Return only the lines running from the top of the entries to the line with "[Toggle navigation] (6, 8)", inclusive, exactly as written.

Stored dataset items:

▼

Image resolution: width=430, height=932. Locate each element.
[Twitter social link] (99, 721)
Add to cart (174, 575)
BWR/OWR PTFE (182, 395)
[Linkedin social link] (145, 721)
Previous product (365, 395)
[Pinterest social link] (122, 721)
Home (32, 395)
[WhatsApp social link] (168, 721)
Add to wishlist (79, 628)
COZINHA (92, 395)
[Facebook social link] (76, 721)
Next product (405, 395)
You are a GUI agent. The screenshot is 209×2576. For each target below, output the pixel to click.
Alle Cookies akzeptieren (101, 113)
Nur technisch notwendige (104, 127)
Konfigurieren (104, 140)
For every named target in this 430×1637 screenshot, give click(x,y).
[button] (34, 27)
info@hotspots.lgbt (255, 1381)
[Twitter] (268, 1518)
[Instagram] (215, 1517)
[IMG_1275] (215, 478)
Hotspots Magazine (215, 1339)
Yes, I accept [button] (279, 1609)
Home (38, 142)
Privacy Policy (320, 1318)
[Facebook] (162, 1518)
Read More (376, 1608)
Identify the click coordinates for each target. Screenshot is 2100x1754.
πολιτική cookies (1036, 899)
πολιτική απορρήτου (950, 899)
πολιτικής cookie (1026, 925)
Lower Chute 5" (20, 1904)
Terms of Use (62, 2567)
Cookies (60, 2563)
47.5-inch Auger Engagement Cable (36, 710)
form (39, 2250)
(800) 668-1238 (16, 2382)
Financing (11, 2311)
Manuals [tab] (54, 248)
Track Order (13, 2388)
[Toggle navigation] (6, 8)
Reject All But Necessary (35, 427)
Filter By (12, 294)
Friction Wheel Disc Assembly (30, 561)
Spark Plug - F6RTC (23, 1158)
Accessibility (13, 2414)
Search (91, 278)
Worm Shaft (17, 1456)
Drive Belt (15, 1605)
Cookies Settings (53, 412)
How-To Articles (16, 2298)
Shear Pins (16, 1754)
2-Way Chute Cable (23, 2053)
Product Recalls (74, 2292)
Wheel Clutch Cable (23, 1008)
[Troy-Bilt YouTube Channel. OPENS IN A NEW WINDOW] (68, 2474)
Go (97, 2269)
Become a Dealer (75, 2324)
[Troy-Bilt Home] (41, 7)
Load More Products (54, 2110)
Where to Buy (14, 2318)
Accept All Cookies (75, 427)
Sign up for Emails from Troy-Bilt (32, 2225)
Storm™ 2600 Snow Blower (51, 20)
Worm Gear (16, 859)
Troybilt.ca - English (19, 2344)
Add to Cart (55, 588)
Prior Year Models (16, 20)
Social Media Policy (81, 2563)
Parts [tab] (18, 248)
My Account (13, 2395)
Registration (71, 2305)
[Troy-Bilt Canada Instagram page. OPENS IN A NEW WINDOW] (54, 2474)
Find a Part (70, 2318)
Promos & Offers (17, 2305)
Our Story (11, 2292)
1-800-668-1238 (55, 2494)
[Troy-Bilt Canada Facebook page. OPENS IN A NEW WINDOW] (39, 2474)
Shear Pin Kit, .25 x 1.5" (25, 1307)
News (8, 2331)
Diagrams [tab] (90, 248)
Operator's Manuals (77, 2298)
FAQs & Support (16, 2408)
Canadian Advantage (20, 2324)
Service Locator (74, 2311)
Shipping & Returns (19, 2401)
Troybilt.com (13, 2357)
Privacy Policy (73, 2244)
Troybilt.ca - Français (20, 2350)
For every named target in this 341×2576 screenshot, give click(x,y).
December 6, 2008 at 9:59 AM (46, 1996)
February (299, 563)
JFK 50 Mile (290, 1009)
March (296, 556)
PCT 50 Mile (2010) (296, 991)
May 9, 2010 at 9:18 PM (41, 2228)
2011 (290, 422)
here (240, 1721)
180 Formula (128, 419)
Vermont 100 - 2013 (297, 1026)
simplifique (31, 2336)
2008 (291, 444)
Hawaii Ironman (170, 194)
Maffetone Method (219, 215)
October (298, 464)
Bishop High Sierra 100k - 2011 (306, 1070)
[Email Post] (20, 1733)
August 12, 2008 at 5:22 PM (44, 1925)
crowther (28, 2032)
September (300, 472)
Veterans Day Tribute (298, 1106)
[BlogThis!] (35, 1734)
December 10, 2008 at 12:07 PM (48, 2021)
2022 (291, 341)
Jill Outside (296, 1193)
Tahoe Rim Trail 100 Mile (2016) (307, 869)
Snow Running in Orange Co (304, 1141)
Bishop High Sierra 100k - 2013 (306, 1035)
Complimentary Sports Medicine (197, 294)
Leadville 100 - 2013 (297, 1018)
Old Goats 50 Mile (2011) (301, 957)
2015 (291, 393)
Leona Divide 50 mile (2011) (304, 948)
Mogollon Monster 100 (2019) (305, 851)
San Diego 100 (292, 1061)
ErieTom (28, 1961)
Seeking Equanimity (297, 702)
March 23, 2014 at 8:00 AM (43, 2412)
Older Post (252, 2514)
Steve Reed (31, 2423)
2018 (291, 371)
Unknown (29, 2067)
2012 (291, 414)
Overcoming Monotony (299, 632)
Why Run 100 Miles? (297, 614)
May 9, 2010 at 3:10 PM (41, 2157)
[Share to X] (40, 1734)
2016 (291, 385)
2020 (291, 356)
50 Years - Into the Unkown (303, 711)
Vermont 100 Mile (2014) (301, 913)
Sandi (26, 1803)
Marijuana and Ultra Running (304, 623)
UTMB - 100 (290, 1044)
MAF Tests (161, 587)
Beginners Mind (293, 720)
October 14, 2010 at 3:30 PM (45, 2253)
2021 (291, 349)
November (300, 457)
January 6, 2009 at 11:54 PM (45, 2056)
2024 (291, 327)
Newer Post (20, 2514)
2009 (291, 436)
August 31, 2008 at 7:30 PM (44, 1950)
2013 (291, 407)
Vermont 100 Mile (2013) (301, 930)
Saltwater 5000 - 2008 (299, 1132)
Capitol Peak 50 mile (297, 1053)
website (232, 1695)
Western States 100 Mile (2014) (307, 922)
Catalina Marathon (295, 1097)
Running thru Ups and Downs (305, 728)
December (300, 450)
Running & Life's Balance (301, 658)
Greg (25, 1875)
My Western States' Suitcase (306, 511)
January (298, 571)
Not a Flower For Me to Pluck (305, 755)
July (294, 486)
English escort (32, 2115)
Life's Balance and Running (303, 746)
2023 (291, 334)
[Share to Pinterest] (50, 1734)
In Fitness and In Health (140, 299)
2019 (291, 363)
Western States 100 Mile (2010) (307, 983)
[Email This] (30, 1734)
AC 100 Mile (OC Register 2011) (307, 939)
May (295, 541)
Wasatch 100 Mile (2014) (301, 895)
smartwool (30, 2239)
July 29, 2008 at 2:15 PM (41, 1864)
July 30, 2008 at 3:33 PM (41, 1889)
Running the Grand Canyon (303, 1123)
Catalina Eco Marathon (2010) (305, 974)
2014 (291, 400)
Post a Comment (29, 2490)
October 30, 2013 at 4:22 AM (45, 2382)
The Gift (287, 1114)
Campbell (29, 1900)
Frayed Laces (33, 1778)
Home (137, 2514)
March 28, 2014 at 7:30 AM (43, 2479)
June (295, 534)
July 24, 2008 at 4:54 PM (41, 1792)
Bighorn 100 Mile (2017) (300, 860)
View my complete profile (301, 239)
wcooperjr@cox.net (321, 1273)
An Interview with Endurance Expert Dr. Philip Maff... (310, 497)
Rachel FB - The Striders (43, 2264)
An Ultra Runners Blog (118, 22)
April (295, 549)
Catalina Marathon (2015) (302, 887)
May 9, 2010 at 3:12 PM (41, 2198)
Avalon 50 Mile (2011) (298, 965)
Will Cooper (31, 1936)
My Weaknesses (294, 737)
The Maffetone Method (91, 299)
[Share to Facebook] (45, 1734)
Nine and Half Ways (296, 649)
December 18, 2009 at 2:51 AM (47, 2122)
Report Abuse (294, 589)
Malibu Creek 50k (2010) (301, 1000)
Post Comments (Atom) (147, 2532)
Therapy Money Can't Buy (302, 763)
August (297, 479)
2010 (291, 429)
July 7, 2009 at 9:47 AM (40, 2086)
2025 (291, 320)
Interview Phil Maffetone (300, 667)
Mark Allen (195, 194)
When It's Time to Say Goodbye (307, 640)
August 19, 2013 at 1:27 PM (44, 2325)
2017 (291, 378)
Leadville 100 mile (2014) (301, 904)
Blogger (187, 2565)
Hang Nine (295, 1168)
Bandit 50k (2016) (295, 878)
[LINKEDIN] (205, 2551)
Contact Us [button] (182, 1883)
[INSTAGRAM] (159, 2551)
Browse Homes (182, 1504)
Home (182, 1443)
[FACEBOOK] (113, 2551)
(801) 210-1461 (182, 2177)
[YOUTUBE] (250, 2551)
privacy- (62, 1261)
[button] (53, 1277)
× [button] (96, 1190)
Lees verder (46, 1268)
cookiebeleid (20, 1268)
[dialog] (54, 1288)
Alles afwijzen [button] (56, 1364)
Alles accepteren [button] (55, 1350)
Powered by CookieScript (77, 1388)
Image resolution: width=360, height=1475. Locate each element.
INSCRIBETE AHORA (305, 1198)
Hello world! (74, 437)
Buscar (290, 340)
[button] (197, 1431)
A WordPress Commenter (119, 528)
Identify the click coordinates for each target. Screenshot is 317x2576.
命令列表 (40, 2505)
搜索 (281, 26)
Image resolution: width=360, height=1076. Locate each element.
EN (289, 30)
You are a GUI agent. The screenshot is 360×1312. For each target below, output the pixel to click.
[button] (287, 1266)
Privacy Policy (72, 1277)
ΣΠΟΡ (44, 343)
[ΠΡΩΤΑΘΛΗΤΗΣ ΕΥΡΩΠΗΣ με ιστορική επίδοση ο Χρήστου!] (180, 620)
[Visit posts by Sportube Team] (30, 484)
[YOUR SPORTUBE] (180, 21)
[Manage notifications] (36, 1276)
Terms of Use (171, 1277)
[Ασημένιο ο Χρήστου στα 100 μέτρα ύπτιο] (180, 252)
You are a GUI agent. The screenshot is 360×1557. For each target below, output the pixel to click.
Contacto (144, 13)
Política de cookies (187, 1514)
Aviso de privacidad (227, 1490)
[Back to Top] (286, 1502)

▲

• WRITTEN ANSWER:
Image resolution: width=430, height=932. Locate each element.
[Twitter social link] (99, 721)
Add to cart (174, 575)
BWR/OWR PTFE (182, 395)
[Linkedin social link] (145, 721)
Previous product (365, 395)
[Pinterest social link] (122, 721)
Home (32, 395)
[WhatsApp social link] (168, 721)
Add to wishlist (79, 628)
COZINHA (92, 395)
[Facebook social link] (76, 721)
Next product (405, 395)
You are a GUI agent. The screenshot is 209×2576. For each target below, output the pixel to click.
Alle Cookies akzeptieren (101, 113)
Nur technisch notwendige (104, 127)
Konfigurieren (104, 140)
For every named target in this 430×1637 screenshot, give click(x,y).
[button] (34, 27)
info@hotspots.lgbt (255, 1381)
[Twitter] (268, 1518)
[Instagram] (215, 1517)
[IMG_1275] (215, 478)
Hotspots Magazine (215, 1339)
Yes, I accept [button] (279, 1609)
Home (38, 142)
Privacy Policy (320, 1318)
[Facebook] (162, 1518)
Read More (376, 1608)
Identify the click coordinates for each target. Screenshot is 2100x1754.
πολιτική cookies (1036, 899)
πολιτική απορρήτου (950, 899)
πολιτικής cookie (1026, 925)
Lower Chute 5" (20, 1904)
Terms of Use (62, 2567)
Cookies (60, 2563)
47.5-inch Auger Engagement Cable (36, 710)
form (39, 2250)
(800) 668-1238 (16, 2382)
Financing (11, 2311)
Manuals [tab] (54, 248)
Track Order (13, 2388)
[Toggle navigation] (6, 8)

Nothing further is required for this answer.